Монах пытался прикрыть руками лежавшие перед ним листы. Серон с любопытством глянул на них, а затем и на чернильницу, стоявшую на полу. Чернил в ней не было. Страницы были пусты.
— Простите за беспокойство, — сказал он, пятясь.
Монах ощупывал пол, раскинув руки и растопырив пальцы. Он нашел лист пергамента и что-то пробормотал про себя, прежде чем снова взяться за перо.

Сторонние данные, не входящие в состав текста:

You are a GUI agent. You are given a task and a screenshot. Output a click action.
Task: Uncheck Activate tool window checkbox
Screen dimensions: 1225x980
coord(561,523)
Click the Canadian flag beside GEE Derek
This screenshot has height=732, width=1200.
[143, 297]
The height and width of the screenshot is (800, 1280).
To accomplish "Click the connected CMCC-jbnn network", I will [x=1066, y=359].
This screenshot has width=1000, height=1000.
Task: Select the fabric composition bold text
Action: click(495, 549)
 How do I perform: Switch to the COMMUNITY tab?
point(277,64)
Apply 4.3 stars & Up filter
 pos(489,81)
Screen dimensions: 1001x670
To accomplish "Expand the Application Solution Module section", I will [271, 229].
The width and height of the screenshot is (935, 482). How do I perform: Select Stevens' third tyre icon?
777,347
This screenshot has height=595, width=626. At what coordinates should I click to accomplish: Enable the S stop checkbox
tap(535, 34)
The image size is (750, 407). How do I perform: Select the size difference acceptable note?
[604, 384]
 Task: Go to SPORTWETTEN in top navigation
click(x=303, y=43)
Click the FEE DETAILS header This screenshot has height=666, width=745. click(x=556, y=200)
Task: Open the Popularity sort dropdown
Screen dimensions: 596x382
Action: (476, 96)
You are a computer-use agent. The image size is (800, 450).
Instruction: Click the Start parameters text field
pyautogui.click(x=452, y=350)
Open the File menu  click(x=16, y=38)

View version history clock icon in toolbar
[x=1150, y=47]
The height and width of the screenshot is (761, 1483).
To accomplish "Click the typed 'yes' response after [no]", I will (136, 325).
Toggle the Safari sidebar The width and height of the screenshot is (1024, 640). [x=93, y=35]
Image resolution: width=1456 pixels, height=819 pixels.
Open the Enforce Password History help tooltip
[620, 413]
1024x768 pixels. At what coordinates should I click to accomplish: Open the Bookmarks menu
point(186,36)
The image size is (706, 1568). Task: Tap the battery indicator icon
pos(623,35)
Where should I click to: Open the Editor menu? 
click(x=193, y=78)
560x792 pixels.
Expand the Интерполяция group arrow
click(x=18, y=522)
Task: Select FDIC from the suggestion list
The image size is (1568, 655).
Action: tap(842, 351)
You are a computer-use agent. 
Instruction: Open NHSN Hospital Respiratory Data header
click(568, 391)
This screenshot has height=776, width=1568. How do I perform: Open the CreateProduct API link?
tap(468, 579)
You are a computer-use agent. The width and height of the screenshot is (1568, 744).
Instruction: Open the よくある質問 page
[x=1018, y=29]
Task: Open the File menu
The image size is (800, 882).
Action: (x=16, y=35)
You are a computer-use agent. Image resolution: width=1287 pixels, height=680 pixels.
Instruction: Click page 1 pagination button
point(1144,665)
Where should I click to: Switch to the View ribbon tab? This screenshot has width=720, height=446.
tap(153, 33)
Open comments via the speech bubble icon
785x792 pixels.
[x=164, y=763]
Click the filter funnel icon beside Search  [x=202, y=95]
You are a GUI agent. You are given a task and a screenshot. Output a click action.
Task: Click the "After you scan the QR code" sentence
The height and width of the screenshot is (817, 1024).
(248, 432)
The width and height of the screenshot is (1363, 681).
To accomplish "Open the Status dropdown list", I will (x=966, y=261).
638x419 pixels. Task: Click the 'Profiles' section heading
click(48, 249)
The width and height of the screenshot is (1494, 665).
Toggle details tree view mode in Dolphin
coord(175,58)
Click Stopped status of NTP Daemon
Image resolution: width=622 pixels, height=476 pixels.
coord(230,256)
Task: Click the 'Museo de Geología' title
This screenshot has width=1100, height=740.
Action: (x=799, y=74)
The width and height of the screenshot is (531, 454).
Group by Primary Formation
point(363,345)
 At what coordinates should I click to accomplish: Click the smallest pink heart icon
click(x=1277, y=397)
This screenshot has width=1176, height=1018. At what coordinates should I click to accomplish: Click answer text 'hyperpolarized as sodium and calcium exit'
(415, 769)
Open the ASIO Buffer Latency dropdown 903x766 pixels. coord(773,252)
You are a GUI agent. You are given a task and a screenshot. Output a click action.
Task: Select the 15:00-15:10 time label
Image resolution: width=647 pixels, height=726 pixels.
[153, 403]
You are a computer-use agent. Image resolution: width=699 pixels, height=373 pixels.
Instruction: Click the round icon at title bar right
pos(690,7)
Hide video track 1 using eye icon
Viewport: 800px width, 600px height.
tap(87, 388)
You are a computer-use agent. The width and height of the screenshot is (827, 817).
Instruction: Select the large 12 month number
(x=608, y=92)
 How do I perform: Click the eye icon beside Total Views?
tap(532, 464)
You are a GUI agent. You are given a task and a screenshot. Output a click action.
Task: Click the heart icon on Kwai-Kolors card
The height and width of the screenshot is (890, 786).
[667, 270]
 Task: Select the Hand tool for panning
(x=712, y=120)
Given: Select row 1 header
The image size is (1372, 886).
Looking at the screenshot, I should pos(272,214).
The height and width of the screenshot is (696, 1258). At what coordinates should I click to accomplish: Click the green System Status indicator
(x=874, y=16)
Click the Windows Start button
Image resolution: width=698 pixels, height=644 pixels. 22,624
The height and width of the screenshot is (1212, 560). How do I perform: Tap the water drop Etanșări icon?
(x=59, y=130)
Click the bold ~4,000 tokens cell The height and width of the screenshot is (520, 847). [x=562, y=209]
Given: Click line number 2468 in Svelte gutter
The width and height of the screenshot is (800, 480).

Это должно выглядеть смешным, подумал Серон, глядя на свои поблескивающие туфли с расстегнутыми пряжками. Славный металл — олово, с этим его мягким мерцанием. Почему же это не выглядит смешным? Когда он вышел из недр ночлежки, другой лошади уже было. Тогда его ужалили слова монаха:
Шаги в соседней комнате прекращались, возобновлялись и прекращались снова. Приглушенный скрип — это, должно быть, повернулась дверная ручка, а последовавший затем мягкий удар — это осторожно закрылась дверь. Половицы в коридоре были не ахти, они пищали, словно мышиный хор, но на этот раз мыши отказывались петь, и Серон, пока Диего крался мимо его двери, прислушивался к звуку, который производит человек, не желающий, чтобы его слышали.